TVLine ranked Spike as 6th on their Best TV Vampires of All Time list in 2020. He shares the list with fellow Buffyverse characters Drusilla (at 19th place), Darla (at 18th place), and Angel (at 1st place).

In 2021, when discussing accusations of workplace harassment by Whedon, Marsters said that Whedon intended for Spike to be killed off from Buffy because "in Joss's world evil is not cool" and the show already had "a sexy vampire" in Angel. Because of the positive audience reaction, the network insisted that Spike survive. Marsters said, "I was basically ruining [Joss's] show," changing it from parables about teenage adolescence to one in which "those problems are kind of sexy."

Marsters recalled that the Buffy audience loved Spike and demanded more of the character. That annoyed Whedon so much that he pushed Marsters against a wall and told him, "I don't care how popular you are, okay? You are dead, you are dead, you are dead, you got me?" Marsters believed that Whedon was not joking about killing off his character and said that he would not disagree with the veracity of his Buffy castmates' harassment allegations.
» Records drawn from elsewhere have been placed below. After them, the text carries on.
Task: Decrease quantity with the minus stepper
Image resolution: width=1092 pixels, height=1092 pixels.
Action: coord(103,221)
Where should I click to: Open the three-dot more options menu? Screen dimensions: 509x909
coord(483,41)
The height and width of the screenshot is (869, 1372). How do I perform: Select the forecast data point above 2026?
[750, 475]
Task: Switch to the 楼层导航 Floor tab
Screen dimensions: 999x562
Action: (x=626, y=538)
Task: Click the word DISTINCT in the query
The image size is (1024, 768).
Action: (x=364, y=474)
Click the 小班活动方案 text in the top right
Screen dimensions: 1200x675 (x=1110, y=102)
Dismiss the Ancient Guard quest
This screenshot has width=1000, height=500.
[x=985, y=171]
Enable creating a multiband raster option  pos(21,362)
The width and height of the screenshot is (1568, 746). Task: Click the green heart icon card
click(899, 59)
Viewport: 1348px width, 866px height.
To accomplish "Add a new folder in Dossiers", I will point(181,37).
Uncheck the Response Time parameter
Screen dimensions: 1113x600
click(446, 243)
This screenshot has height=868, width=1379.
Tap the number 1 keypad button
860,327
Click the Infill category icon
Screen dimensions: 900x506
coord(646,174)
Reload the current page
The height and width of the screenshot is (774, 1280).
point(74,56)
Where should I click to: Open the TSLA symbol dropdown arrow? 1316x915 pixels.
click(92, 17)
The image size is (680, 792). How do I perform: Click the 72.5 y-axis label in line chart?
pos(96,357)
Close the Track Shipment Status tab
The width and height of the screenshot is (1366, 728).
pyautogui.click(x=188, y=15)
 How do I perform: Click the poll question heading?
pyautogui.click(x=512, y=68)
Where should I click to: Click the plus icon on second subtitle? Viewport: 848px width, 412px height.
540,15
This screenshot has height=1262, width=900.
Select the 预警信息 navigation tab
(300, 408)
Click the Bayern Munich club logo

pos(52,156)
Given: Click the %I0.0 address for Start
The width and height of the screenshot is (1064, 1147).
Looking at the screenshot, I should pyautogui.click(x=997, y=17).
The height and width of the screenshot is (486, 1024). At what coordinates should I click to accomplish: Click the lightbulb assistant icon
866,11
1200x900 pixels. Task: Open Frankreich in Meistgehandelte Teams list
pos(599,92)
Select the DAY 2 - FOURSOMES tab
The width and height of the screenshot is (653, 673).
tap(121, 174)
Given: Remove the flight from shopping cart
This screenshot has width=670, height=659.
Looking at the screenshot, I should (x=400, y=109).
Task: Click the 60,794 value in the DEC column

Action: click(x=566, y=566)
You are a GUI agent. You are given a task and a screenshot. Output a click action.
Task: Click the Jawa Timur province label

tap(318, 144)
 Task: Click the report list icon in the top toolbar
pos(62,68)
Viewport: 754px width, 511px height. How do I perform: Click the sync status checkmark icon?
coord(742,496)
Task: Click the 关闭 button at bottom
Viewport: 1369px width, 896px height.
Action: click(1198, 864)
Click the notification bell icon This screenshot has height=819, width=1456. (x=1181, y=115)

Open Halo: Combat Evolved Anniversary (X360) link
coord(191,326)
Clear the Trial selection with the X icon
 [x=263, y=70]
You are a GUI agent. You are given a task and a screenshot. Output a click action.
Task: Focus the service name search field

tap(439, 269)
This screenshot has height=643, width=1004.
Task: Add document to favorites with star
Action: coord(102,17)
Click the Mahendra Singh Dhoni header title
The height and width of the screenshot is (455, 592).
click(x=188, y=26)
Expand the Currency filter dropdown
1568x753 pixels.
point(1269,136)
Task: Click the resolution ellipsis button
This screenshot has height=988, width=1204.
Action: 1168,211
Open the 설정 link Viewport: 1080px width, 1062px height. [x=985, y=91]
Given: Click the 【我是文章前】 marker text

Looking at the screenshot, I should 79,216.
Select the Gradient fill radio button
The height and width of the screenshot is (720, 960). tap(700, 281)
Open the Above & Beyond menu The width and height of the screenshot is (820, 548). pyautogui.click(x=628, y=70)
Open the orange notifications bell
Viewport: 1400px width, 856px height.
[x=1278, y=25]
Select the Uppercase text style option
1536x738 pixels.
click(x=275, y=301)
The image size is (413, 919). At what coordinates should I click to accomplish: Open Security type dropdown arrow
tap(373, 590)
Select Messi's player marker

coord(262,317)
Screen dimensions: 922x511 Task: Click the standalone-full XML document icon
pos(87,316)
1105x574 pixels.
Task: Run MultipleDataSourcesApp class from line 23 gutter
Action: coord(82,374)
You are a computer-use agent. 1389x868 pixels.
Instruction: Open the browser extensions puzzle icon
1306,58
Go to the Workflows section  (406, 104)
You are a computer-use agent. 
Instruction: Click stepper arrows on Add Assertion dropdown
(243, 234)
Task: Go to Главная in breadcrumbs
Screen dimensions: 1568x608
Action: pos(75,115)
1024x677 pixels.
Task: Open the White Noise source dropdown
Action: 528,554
He cited another incident in which Marsters told Whedon, "It must be wonderful to wind up this universe and watch it play out." Whedon responded, "Yeah, it's great, James, except I have to keep winding!" Marsters described both conversations as examples of Whedon's intensity toward the cast, caused by the great pressure the show creator put on himself.

In 2022, British GQ placed Spike in 11th place on their "Pop culture's best vampires" list. He is the only vampire from the Buffyverse to be featured. That same year, Syfy placed Spike on their list of their "fanged favorites from television and film."

In a 2023 interview, James Marsters said he would've killed off his character in "a heartbeat" if he was in charge of the series after he noticed that Spike was changing the fan perspective toward the vampires on the show. The original idea for Buffy was that vampires were just metaphors for the challenges of high school or the challenges of life," he explained. "They were designed to be overcome; they were designed to die. Buffy is not an Anne Rice kind of thing, where you're supposed to feel for the vampires. It's why we're hideously ugly when we bite someone. They did not want that to be a sensual kind of thing. It was supposed to be horrific." Because of this, Marsters said, the decision to keep weaving Spike into the show's longterm arc was "a weird fit." He admitted that he thought "they never really knew what to do" with his character, who quickly became a fan favorite, or how he should be part of the larger storyline." Every season, the writers would come to him and admit not knowing what to do with the character, but were eventually "able to figure something out" for Spike to do each episode.

MovieWeb placed Spike in 1st place on their 25 All-Time Best Vampires in Movie and TV History list in 2023.

In the summer of 2024, Comic Book Resources listed Spike as 10th place on their 25 Strongest Vampires list. Angel is also featured on the list at 15th place.